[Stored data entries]

>>

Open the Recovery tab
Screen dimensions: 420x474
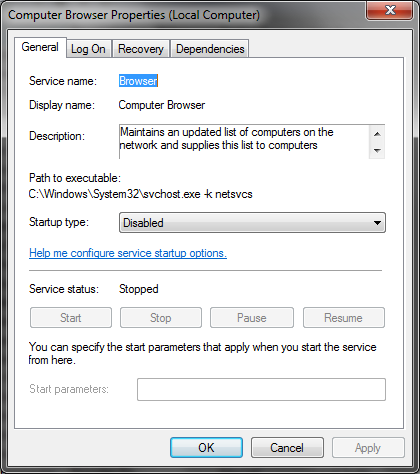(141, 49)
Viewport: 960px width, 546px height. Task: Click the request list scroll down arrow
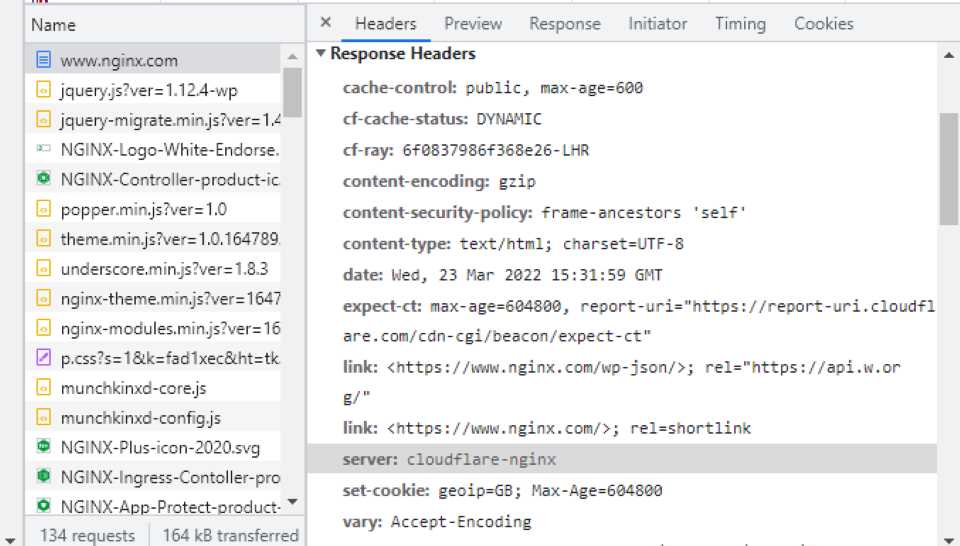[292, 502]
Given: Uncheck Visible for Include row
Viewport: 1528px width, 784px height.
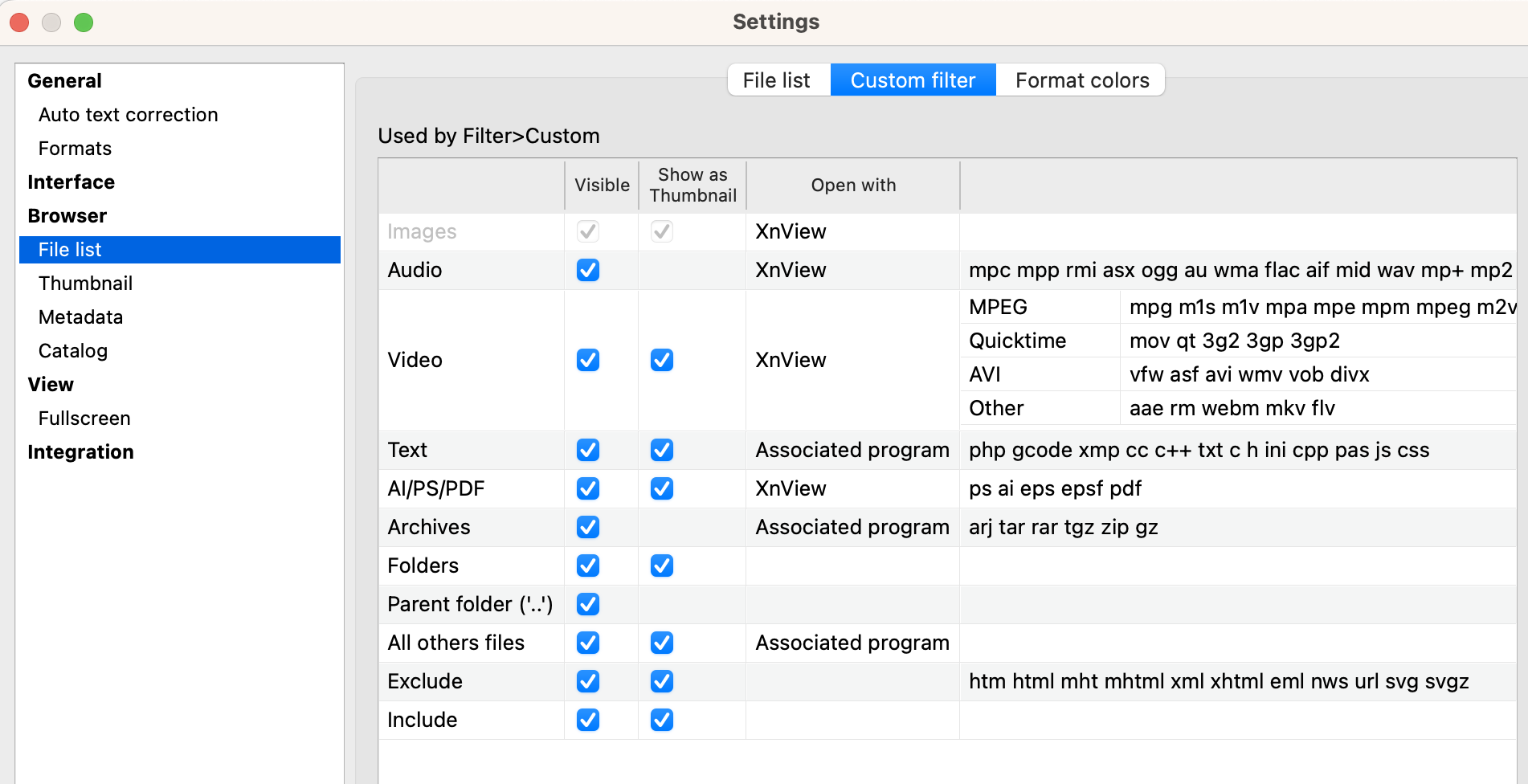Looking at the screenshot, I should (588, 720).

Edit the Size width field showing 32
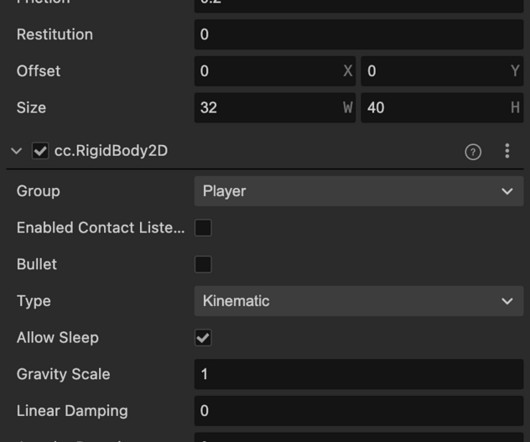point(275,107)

<<
>>

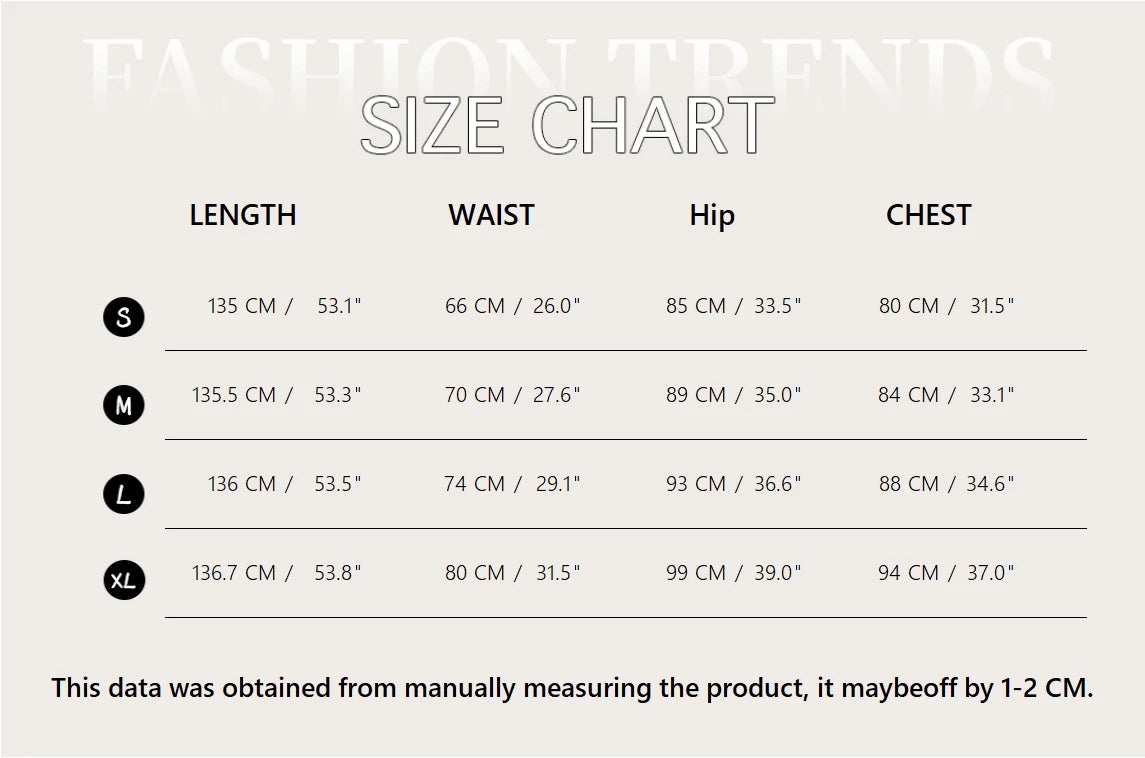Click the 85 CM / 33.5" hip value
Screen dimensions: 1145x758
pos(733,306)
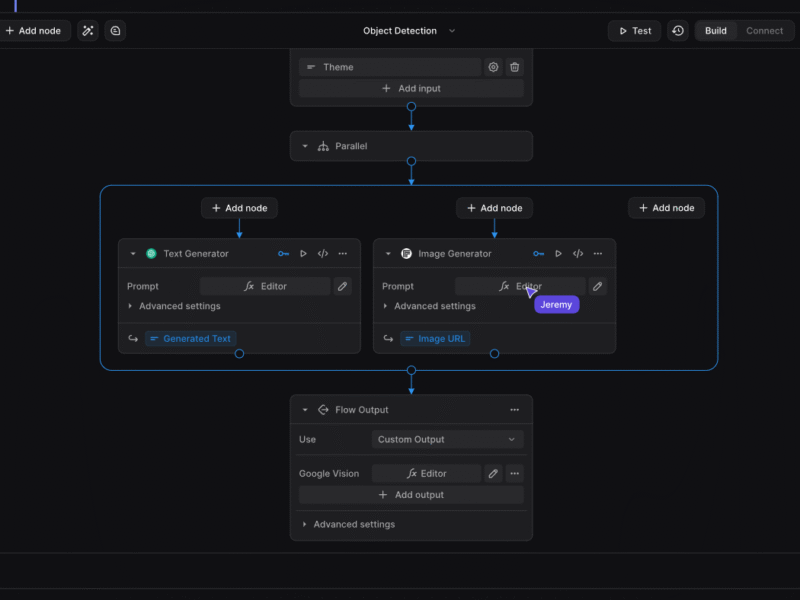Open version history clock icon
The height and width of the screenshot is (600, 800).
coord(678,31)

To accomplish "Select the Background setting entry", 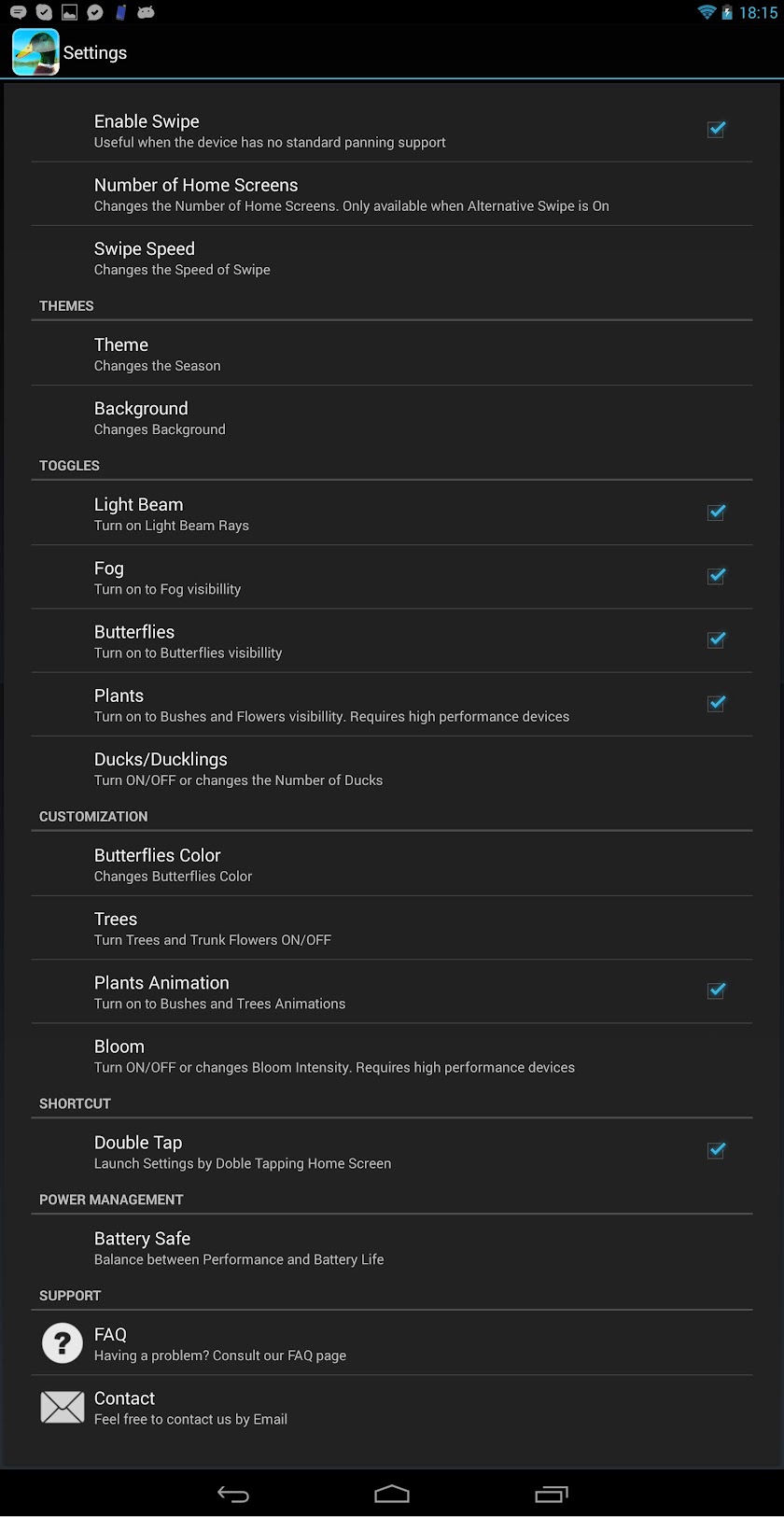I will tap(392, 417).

<<

Quote the lines above exactly, starting with the one that has "Open the Recovery tab" and ending with the one that has "Given: Uncheck Visible for Include row"; drop the pictures and include nothing else.

Reply —
Open the Recovery tab
Screen dimensions: 420x474
(141, 49)
Viewport: 960px width, 546px height. Task: Click the request list scroll down arrow
[292, 502]
Given: Uncheck Visible for Include row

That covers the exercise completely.